[ZADANIE] Przekształć wszystko od początku wierszy aż do wiersza zawierającego „nh-europe-green is located” włącznie w CSV z dwiema kolumnami, tekst i odpowiedz, po jednym wierszu na każdą parę. Każde pole ujmij w cudzysłów, podziały linii zamień na spacje, a obrazy pomiń.

(Zapisane wiersze)

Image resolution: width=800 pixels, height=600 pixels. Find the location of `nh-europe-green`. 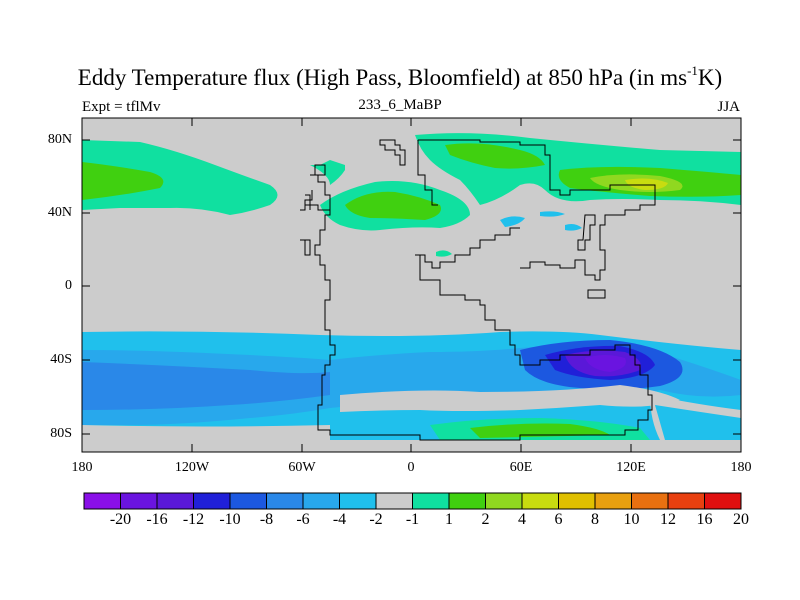

nh-europe-green is located at coordinates (393, 206).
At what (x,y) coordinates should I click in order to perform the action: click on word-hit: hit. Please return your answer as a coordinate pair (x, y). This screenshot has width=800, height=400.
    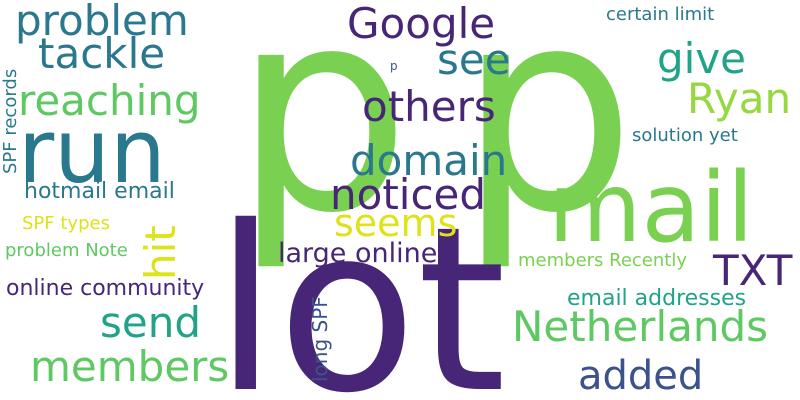
    Looking at the image, I should click on (160, 252).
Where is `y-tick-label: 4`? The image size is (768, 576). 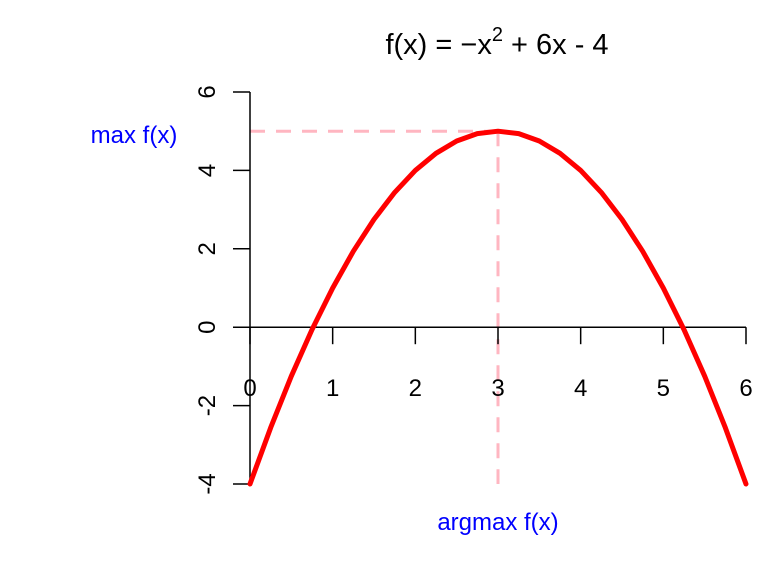 y-tick-label: 4 is located at coordinates (208, 170).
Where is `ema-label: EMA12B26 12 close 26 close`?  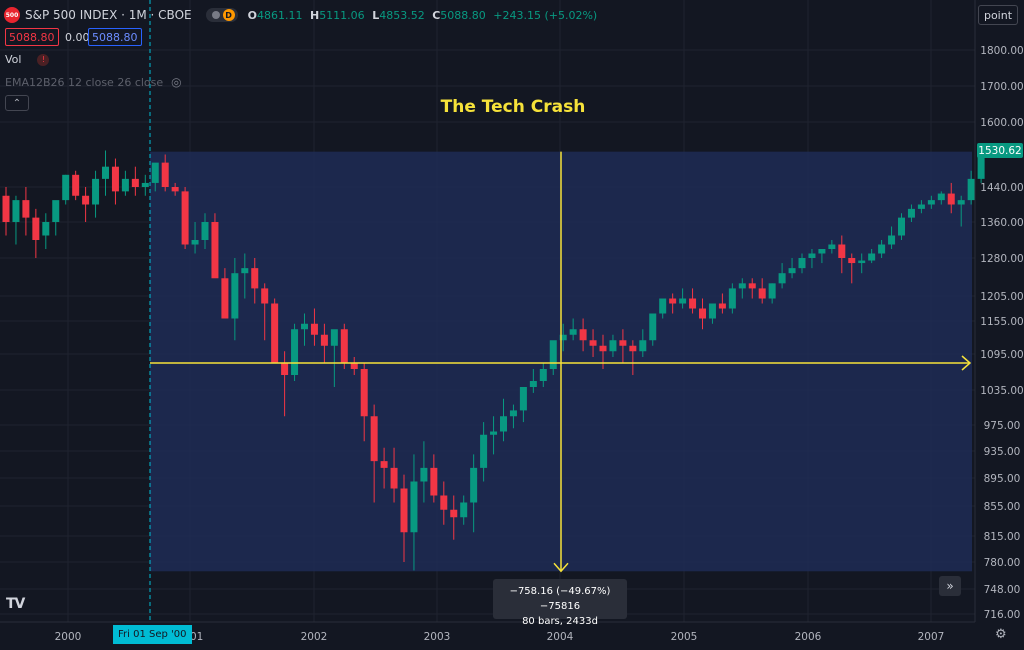 ema-label: EMA12B26 12 close 26 close is located at coordinates (84, 82).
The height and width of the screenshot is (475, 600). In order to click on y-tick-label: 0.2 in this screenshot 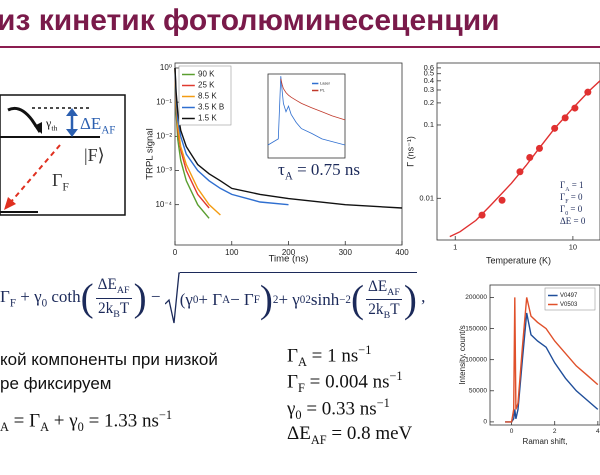, I will do `click(429, 102)`.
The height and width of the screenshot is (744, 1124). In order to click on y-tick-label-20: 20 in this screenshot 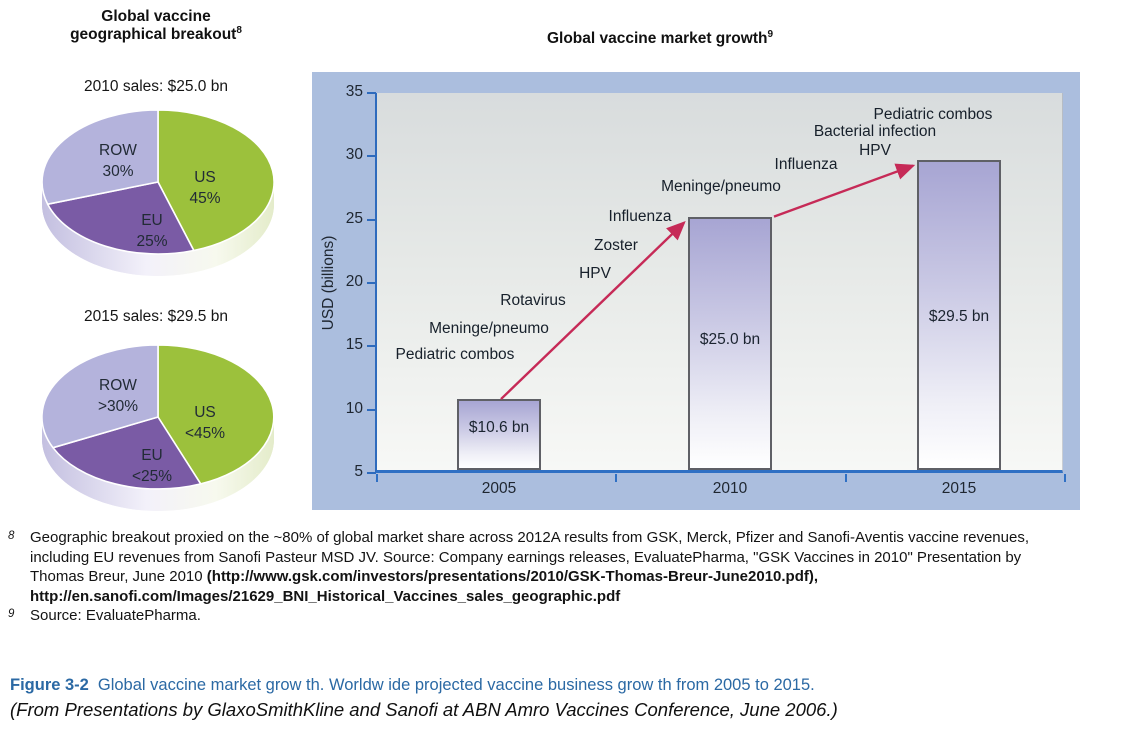, I will do `click(354, 282)`.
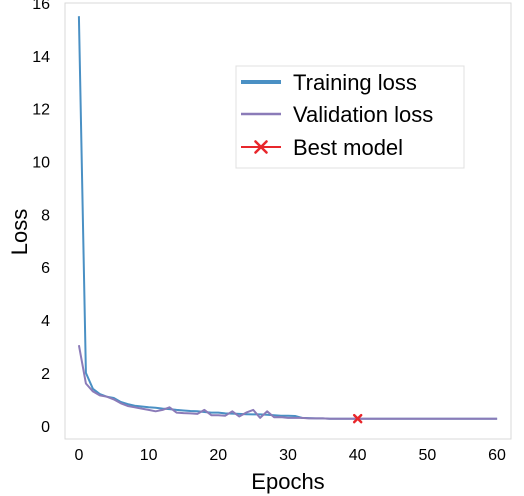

[WYNIK PONIŻEJ]
tekst,odpowiedz
"Image resolution: width=800 pixels, height=600 pixels. Find the location of `nh-europe-green`.","nh-europe-green is located at coordinates (393, 206)."